• [TEXTE SOURCE]:
#####
Ce scandale est néanmoins intéressant à cause de sa substance. Le scandale de Watergate, — référence inévitable dans cette sorte de circonstances, — ne reposait sur rien de fondamental en matière de politique et impliquait un homme seul et son entourage proche. Le scandale Miller-Plame, au contraire, est le fil rouge conduisant au “scandale du siècle” qui implique tout un système: la campagne de mensonge systématique développée pour “vendre” au public américain et au Congrès la guerre contre l’Irak. Frank Rich, du New York Times, résume parfaitement cela: « ...Now, as always, what matters most in this case is not whether Mr. Rove and Lewis Libby engaged in a petty conspiracy to seek revenge on a whistle-blower, Joseph Wilson, by unmasking his wife, Valerie, a covert C.I.A. officer. What makes Patrick Fitzgerald's investigation compelling, whatever its outcome, is its illumination of a conspiracy that was not at all petty: the one that took us on false premises into a reckless and wasteful war in Iraq. That conspiracy was instigated by Mr. Rove's boss, George W. Bush, and Mr. Libby's boss, Dick Cheney.
» Mr. Wilson and his wife were trashed to protect that larger plot. Because the personnel in both stories overlap, the bits and pieces we've learned about the leak inquiry over the past two years have gradually helped fill in the über-narrative about the war. Last week was no exception. Deep in a Wall Street Journal account of Judy Miller's grand jury appearance was this crucial sentence: “Lawyers familiar with the investigation believe that at least part of the outcome likely hangs on the inner workings of what has been dubbed the White House Iraq Group.” »
Rich donne des détails intéressants sur le White House Iraq Group (WHIG), qui regroupait huit personnes, — Cheney et son adjoint Libby, Karl Rove, le directeur de cabinet de GW Andrew Card, Condoleeza Rice et son adjoint Stephan Headley, deux spécialistes de la promotion et des médias Karen Hughes et Mary Matalin. Rich écrit : « Of course, the official Bush history would have us believe that in August 2002 no decision had yet been made on that war. Dates bracketing the formation of WHIG tell us otherwise. On July 23, 2002 — a week or two before WHIG first convened in earnest — a British official told his peers, as recorded in the now famous Downing Street memo, that the Bush administration was ensuring that “the intelligence and facts” about Iraq's W.M.D.'s “were being fixed around the policy'' of going to war. And on Sept. 6, 2002 — just a few weeks after WHIG first convened — Mr. Card alluded to his group's existence by telling Elisabeth Bumiller of The New York Times that there was a plan afoot to sell a war against Saddam Hussein: “From a marketing point of view, you don't introduce new products in August.”
#####
• [ENTRÉES DE DONNÉES]:
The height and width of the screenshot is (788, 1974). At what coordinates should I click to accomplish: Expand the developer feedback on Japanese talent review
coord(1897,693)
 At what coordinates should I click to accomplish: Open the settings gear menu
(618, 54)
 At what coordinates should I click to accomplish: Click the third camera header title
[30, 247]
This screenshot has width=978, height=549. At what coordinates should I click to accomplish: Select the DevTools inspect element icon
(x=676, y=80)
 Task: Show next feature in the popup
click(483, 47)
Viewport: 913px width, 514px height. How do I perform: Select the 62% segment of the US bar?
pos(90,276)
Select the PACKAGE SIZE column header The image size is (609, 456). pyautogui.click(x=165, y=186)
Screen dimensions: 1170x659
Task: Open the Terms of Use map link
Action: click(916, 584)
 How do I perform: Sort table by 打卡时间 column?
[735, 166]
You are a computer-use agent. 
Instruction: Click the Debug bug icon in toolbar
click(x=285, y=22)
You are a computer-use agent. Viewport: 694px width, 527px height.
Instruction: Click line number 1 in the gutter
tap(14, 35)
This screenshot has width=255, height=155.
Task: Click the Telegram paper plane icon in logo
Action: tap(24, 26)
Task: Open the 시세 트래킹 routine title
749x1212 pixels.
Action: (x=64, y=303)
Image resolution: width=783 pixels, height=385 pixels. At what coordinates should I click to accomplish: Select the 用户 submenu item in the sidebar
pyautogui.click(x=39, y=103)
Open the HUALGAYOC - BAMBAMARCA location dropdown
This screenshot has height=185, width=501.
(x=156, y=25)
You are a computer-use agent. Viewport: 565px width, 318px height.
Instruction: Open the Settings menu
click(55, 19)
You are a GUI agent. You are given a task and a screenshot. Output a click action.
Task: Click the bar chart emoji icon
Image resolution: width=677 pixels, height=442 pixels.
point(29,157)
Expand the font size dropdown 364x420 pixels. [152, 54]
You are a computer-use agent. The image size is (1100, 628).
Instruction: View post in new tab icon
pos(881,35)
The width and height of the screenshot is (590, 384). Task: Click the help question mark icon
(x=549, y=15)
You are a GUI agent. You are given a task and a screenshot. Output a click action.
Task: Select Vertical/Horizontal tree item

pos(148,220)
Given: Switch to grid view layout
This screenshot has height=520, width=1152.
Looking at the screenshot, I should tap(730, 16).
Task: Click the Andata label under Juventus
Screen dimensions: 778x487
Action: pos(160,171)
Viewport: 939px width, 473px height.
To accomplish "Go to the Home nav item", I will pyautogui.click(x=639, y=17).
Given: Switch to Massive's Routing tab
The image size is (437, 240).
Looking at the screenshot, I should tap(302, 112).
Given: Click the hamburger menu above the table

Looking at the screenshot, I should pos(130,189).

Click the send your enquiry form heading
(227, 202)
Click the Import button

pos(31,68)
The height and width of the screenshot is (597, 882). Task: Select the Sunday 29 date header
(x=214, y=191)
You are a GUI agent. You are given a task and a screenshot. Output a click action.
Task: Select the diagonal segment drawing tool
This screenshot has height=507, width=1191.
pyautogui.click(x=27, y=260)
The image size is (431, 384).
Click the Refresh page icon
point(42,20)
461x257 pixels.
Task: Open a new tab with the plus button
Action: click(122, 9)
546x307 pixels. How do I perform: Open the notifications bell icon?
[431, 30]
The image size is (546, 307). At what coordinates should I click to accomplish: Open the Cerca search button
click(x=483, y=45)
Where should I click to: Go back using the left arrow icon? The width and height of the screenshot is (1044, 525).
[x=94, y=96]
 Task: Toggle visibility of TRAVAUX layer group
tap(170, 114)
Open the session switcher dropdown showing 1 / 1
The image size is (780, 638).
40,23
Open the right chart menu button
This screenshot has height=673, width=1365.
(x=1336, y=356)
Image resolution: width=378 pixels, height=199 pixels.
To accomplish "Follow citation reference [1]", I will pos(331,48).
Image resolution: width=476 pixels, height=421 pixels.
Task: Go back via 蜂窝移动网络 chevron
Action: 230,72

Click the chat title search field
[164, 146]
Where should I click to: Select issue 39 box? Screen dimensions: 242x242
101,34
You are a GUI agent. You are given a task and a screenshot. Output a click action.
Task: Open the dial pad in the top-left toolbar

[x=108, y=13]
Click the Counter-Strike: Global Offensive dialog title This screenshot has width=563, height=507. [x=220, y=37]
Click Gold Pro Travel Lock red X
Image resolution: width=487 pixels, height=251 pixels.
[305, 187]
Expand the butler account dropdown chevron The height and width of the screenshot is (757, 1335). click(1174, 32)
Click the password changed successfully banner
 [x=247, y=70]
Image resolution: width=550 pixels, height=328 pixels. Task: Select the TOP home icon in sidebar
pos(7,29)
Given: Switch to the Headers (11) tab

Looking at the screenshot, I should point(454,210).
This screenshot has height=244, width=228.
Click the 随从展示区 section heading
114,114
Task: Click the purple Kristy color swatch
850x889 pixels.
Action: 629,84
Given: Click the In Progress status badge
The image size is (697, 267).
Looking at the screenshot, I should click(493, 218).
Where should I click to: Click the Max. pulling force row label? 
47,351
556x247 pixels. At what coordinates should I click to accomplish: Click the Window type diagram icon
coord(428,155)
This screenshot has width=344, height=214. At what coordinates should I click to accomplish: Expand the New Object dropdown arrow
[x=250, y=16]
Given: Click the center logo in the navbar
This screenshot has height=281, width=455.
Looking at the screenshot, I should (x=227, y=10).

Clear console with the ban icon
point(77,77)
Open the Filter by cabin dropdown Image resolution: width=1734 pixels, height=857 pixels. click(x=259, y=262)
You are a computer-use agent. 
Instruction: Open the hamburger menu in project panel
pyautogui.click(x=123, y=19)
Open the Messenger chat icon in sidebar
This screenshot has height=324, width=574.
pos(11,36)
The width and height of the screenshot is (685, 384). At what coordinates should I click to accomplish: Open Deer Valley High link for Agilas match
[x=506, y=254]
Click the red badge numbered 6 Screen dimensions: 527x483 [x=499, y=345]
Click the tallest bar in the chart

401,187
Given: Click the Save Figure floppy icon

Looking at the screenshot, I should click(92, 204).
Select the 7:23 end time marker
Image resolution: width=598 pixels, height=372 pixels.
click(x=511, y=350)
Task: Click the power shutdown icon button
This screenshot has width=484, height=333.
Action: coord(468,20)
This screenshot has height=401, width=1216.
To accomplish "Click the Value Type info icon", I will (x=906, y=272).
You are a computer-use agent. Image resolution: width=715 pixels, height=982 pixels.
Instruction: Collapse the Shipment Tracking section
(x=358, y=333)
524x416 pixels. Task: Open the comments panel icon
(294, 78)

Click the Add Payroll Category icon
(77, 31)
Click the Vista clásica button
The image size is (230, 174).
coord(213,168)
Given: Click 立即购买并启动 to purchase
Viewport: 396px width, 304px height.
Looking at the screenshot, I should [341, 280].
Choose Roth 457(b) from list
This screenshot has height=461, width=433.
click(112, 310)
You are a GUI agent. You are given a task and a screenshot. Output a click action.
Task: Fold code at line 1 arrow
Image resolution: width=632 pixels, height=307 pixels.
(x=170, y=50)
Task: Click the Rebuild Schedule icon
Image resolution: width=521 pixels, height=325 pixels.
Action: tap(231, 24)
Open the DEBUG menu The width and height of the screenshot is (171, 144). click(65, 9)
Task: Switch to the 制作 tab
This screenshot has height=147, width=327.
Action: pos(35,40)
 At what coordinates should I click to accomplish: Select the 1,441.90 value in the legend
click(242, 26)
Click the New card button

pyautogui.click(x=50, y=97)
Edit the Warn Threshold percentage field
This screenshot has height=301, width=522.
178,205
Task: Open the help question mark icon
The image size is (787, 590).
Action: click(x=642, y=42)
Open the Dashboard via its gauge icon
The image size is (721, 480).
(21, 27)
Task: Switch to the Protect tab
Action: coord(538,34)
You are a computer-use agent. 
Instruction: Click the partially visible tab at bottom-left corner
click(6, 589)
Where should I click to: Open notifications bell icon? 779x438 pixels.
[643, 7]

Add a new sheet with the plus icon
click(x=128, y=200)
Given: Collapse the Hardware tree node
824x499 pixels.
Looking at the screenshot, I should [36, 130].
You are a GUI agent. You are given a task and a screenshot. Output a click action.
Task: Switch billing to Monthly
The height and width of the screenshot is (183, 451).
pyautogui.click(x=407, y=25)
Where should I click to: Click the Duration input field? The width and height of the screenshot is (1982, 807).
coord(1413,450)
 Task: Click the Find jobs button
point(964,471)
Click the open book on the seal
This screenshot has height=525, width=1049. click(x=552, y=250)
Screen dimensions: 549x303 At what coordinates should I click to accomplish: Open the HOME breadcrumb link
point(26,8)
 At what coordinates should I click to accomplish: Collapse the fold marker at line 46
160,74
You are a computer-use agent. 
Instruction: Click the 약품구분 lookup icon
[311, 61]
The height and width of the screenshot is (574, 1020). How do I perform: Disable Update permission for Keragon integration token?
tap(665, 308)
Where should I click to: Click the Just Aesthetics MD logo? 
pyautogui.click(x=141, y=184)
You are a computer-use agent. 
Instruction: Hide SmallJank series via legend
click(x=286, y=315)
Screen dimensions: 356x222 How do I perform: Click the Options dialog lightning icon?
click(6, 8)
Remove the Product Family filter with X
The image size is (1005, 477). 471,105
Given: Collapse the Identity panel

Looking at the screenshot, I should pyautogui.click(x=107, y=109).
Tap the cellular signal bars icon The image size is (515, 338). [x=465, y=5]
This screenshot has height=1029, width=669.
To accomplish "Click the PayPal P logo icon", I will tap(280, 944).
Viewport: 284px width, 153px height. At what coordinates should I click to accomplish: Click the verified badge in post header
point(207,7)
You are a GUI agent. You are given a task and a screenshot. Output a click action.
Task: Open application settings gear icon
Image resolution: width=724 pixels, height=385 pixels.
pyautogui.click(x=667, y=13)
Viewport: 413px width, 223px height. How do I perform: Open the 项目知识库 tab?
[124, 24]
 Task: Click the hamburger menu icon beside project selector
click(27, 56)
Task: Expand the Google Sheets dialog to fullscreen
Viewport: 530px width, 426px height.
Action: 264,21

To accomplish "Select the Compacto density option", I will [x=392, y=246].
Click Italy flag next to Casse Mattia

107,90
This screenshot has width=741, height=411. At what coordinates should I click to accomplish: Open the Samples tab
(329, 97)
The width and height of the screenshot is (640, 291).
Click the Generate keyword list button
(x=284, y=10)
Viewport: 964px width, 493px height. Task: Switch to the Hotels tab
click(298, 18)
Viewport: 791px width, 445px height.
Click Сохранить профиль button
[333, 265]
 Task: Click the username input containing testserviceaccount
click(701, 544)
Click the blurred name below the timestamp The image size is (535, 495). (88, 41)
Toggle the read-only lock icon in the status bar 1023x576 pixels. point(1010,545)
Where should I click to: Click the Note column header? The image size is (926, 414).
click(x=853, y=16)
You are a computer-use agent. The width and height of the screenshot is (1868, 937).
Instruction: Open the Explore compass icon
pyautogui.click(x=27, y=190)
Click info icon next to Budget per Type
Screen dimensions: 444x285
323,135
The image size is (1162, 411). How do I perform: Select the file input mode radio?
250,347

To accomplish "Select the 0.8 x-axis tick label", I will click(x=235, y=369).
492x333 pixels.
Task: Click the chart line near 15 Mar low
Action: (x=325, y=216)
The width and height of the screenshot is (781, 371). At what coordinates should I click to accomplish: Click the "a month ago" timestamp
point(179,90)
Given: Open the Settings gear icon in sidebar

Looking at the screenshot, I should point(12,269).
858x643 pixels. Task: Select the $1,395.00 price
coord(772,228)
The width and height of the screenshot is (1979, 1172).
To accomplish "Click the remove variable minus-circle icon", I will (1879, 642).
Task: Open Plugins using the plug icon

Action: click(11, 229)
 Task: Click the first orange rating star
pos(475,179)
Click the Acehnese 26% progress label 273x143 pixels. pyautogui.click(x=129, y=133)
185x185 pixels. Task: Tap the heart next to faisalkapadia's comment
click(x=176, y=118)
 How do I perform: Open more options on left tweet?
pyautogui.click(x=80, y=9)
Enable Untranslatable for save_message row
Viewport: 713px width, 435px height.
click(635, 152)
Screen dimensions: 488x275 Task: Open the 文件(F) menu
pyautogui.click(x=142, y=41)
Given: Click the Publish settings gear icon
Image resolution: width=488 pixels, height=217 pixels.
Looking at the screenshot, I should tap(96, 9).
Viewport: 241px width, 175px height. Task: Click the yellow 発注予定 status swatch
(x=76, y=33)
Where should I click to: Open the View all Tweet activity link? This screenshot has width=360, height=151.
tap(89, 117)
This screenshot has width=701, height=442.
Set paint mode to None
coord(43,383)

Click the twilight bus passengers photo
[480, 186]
#####
• [CONSIGNES]:
1) Dans le texte sur le scandale Miller-Plame, combien de personnes le White House Iraq Group regroupait-il ?
2) Reprenez le texte sur le scandale Miller-Plame à la suite de sa dernière phrase.
Les entrées forment un matériau distinct du texte source.

• [RÉPONSES ATTENDUES]:
1) Huit personnes.

2)
» The official introduction of that product began just two days later. On the Sunday talk shows of Sept. 8, Ms. Rice warned that “we don't want the smoking gun to be a mushroom cloud,” and Mr. Cheney, who had already started the nuclear doomsday drumbeat in three August speeches, described Saddam as “actively and aggressively seeking to acquire nuclear weapons.” The vice president cited as evidence a front-page article, later debunked, about supposedly nefarious aluminum tubes co-written by Judy Miller in that morning's Times. The national security journalist James Bamford, in ‘A Pretext for War,’ writes that the article was all too perfectly timed to facilitate “exactly the sort of propaganda coup that the White House Iraq Group had been set up to stage-manage.” »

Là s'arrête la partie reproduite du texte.